Human Rights Watch has just published Witness to Abuse, which recounts in harsh detail what happens when an impatient government machinery anixous for results in an era of crisis crushes due process and fundamental rights to be informed of reason for arrest, evidence against the accused, and access to legal counsel. In addition the current representatives have done this all in secret.

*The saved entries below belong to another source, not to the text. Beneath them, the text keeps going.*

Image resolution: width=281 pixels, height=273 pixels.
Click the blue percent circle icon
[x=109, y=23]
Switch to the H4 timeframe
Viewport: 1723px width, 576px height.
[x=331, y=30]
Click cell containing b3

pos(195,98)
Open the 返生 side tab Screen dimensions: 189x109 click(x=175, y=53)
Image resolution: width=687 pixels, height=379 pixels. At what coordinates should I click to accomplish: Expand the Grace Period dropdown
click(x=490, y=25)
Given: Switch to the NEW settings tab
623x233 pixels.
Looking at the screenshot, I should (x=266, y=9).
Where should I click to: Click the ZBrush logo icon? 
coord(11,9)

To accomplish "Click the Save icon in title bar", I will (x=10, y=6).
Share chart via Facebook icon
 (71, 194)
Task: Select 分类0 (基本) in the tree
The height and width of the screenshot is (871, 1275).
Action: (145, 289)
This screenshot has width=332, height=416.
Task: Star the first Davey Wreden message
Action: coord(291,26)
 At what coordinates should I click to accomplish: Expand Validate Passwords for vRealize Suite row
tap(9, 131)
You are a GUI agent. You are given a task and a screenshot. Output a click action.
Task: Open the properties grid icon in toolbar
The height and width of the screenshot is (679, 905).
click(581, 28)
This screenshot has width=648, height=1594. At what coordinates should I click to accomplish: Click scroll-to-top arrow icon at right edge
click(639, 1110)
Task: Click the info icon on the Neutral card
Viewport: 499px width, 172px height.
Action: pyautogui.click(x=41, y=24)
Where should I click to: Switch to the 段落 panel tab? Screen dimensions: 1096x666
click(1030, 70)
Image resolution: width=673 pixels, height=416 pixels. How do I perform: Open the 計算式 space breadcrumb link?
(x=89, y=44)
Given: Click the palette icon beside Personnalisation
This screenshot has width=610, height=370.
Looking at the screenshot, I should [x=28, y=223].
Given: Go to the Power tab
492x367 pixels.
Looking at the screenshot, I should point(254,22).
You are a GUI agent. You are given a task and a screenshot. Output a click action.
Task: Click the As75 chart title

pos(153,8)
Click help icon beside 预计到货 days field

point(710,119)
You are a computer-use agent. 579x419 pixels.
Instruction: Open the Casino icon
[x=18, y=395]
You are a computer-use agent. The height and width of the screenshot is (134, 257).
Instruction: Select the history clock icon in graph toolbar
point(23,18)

The Justice Department has refused to reveal how many material witnesses it has detained in connection with its counterterrorism investigations and has largely ignored repeated Congressional inquiries. After a year of extensive research, Human Rights Watch and the ACLU have confirmed 70 such material witnesses. Sixty-four were of Middle Eastern or South Asian descent; 17 were U.S. citizens, and all but one was Muslim.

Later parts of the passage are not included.